Gopalan Ramanathan was an Indian music composer for Tamil movies. He is also known as Isai Methai (Genius of Music) or Sangeetha Chakravarthy (Emperor of Music) and is considered to be one of the influential Tamil music composers to take Carnatic music to the masses. Notable for his association with M. K. Thyagaraja Bhagavathar. G. Ramanathan also composed for films of Salem Modern Theatres and Coimbatore Central Studios. His career lasted until his death in 1963. During the 1950s G.Ramanathan's music dominated most of the box office hits of the then leading Tamil movie stars Shivaji Ganesan and M. G. Ramachandran.

==Early life==
G. Ramanathan (GR) was born in Bikshandarkoil, Srirangam, Tamil Nadu, India. GR's biographer Vamanan indicates that his birth year could have been 1910. GR's father was Gopalsamy Iyer who worked as sub-inspector in the Indian Railways. He lost his parents while being young, and was taken care by his elder brother Sundara Bhagawathar.
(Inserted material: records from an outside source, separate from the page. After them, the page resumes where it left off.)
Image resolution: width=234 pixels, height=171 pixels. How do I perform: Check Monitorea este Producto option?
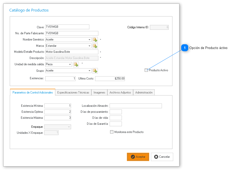pos(112,132)

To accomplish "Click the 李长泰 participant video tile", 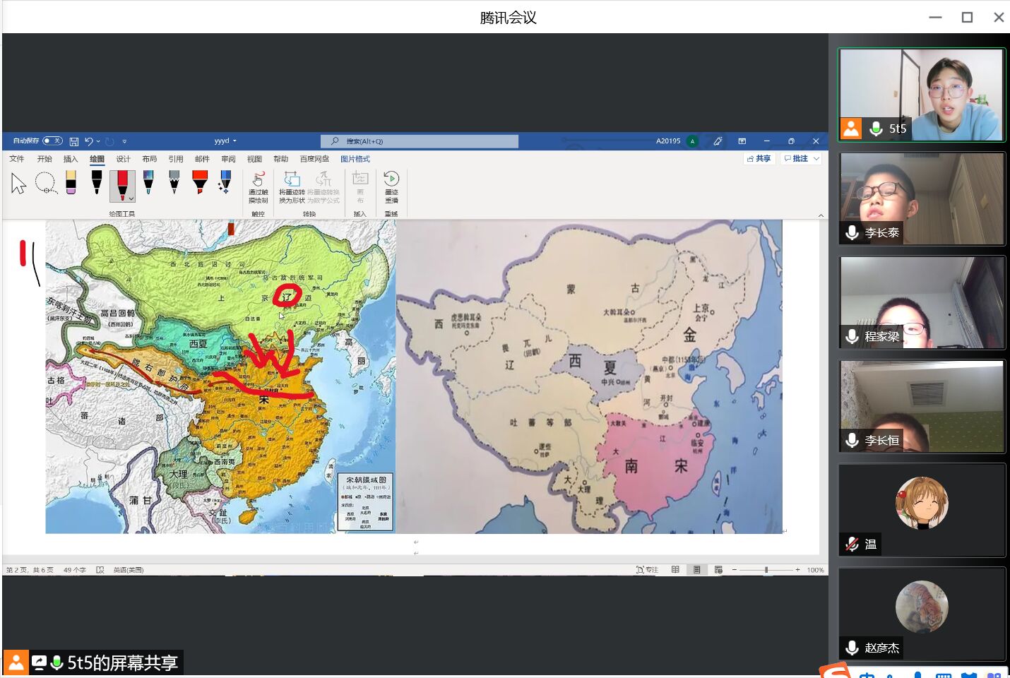I will click(x=921, y=198).
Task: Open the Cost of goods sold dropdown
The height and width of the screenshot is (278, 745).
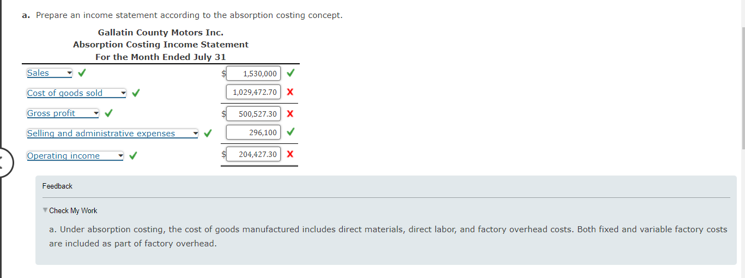Action: coord(76,93)
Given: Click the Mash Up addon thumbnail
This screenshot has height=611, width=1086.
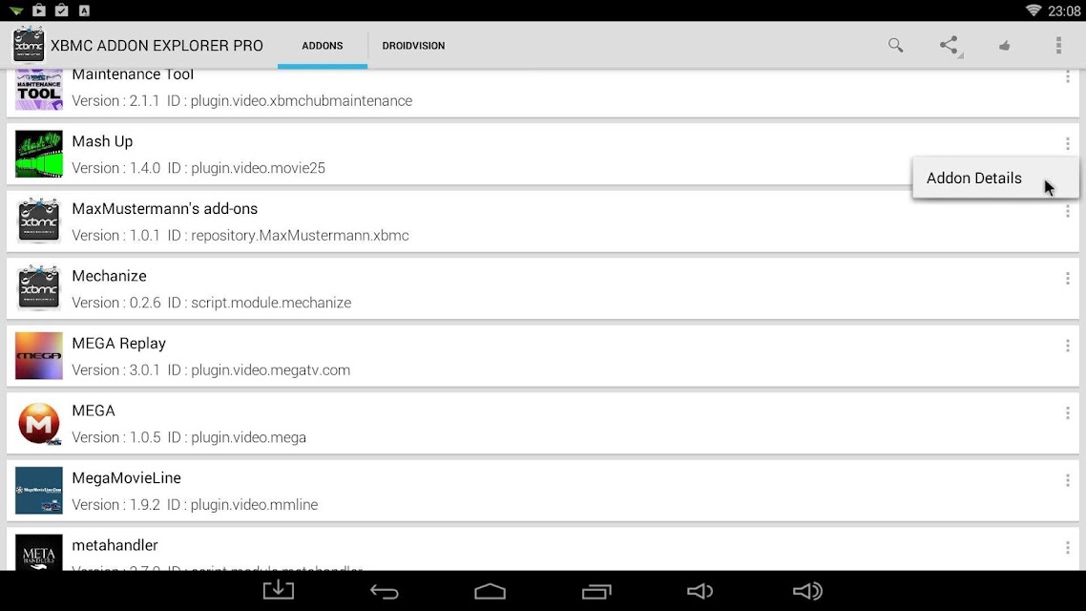Looking at the screenshot, I should pyautogui.click(x=39, y=154).
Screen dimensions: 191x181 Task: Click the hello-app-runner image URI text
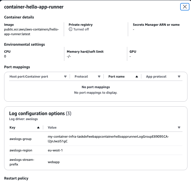tap(31, 32)
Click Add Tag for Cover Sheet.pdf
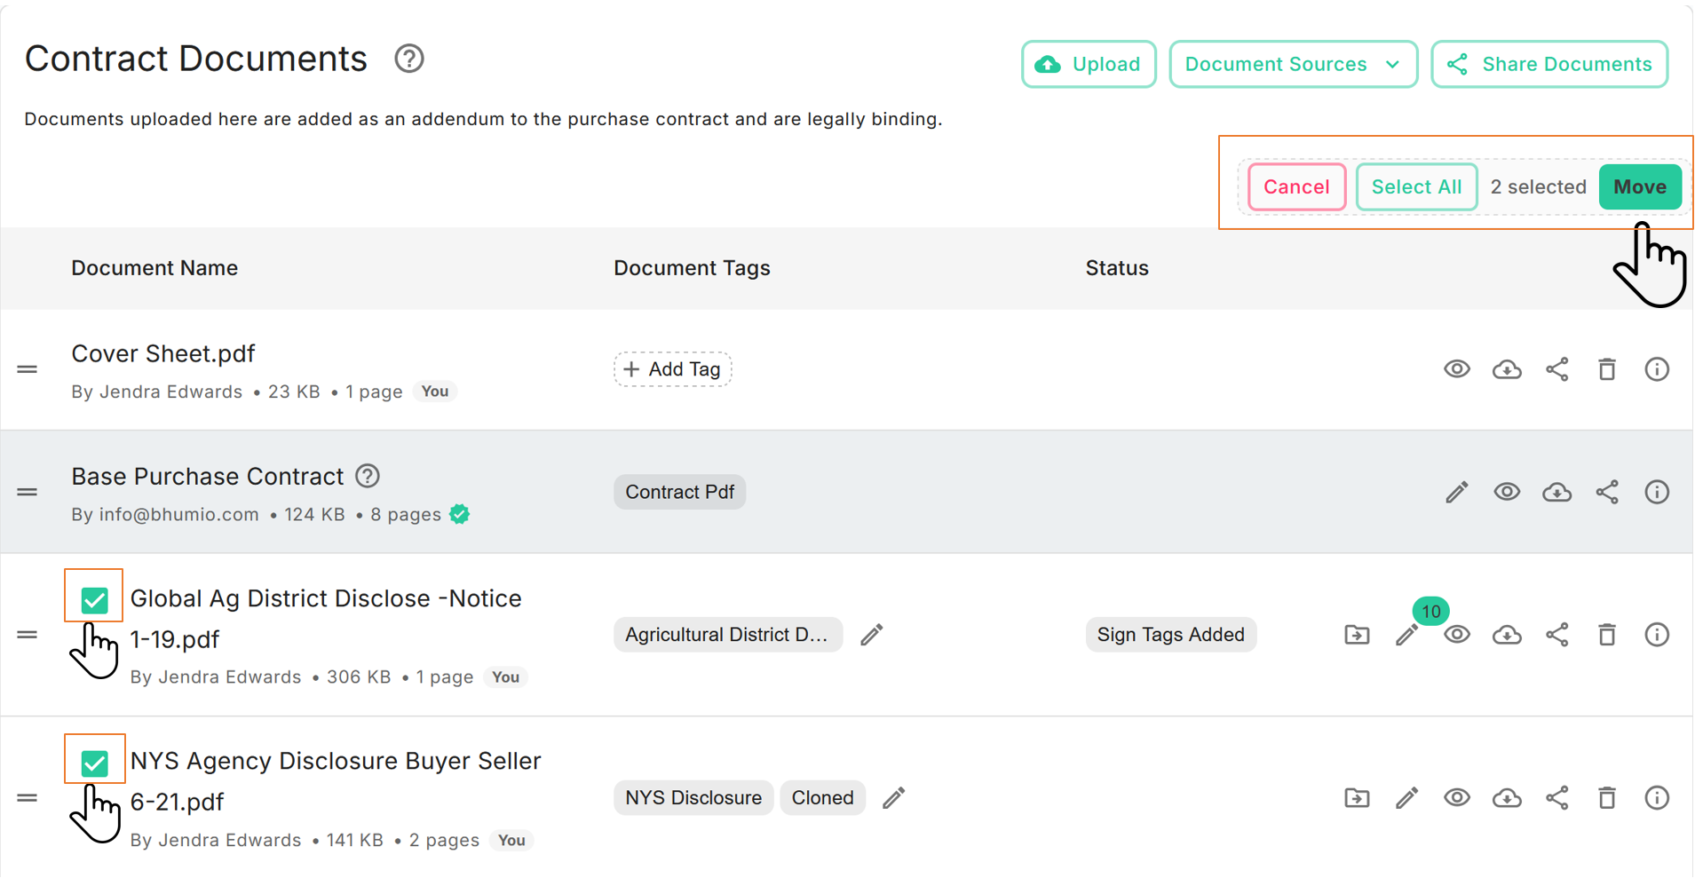 pyautogui.click(x=672, y=369)
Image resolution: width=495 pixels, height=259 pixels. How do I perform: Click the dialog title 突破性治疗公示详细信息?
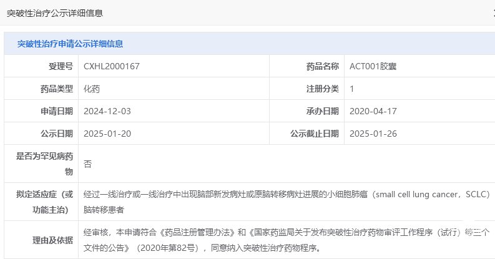pos(55,13)
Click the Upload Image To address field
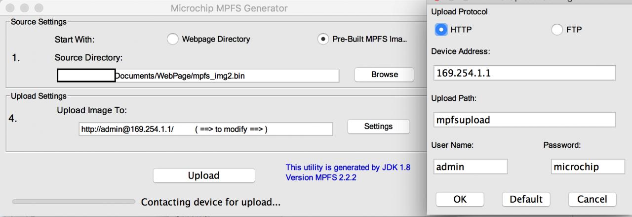Viewport: 632px width, 217px height. pos(205,129)
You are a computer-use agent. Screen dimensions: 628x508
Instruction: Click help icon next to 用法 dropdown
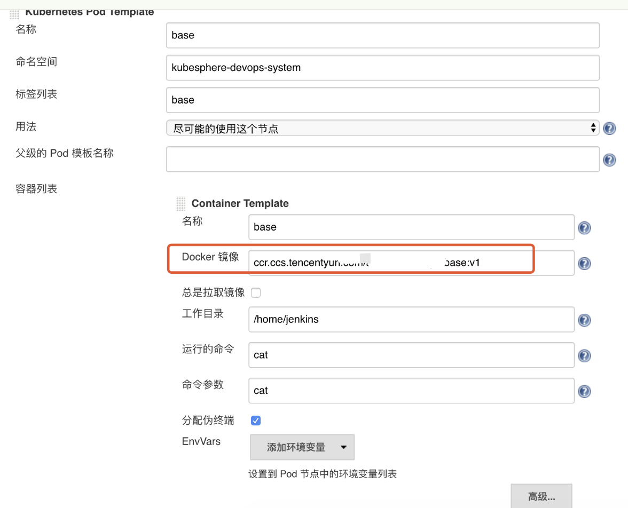(x=609, y=128)
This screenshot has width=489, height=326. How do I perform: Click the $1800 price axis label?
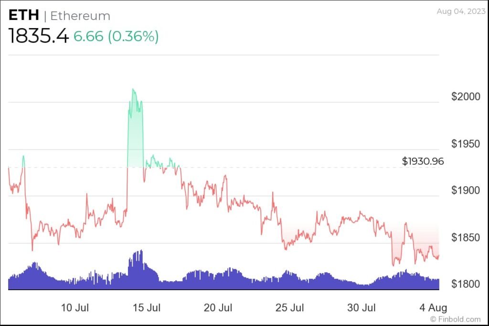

GR could have schooling only until standard 5. He married Jeyalakshmi in 1942 and had two daughters.

He joined the Baratha Gana Saba, a drama troupe and played harmonium at the age of 18. Then he joined the V. A. Chellappa Drama company, and sang playback and played harmonium. In 1932, he first played musical instrument for a Tamil film called Galavarishi which was produced in Bombay.

In 1938 M. K. Thyagaraja Bhagavathar produced Sathyaseelan in Bombay and GR became the music director for that film which followed by the Vipranarayana (old). The first film to be produced in Madras with GR as the music director was Bookailash, followed by Parasuraman and Bhoologa Rambai (old). GR was a resident music director for the Modern Theatres since the beginning except a few which were done by K. V. Mahadevan.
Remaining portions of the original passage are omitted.